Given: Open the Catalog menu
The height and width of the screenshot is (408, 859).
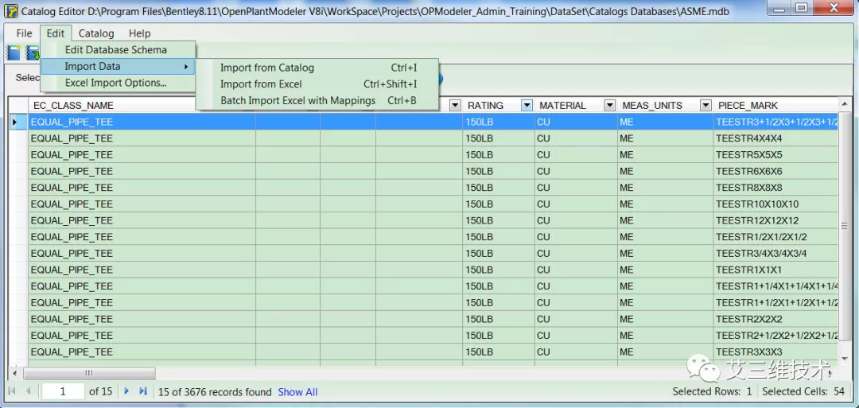Looking at the screenshot, I should coord(96,33).
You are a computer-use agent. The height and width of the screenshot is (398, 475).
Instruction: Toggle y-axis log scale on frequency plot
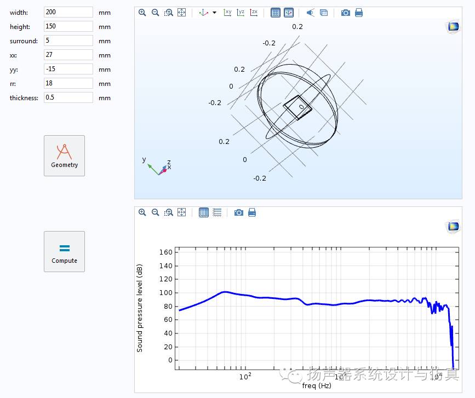click(217, 212)
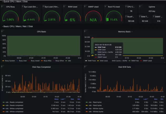
Task: Toggle Busy System series in CPU Basic legend
Action: click(11, 61)
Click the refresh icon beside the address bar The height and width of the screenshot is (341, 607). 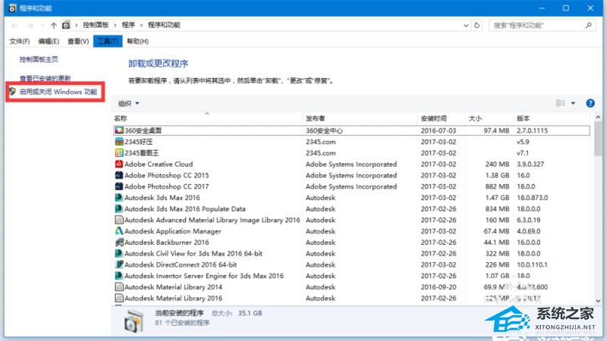[x=477, y=25]
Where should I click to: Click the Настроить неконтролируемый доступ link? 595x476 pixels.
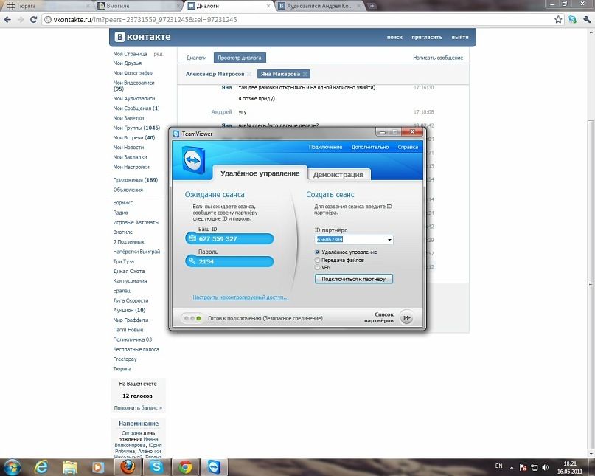click(x=240, y=297)
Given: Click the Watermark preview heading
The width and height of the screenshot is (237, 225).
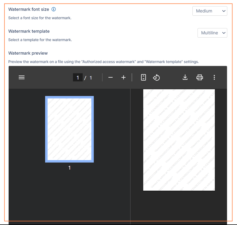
+--
- _YOUR GOAL_:
Repeat the listing above up to and including the line with "You are a computer-use", starting from its first line. Drop any pictures.

- _RESULT OF THIS EXERCISE_:
Given: Open the Catalog menu
The height and width of the screenshot is (408, 859).
Looking at the screenshot, I should coord(96,33).
You are a computer-use agent. The height and width of the screenshot is (398, 475).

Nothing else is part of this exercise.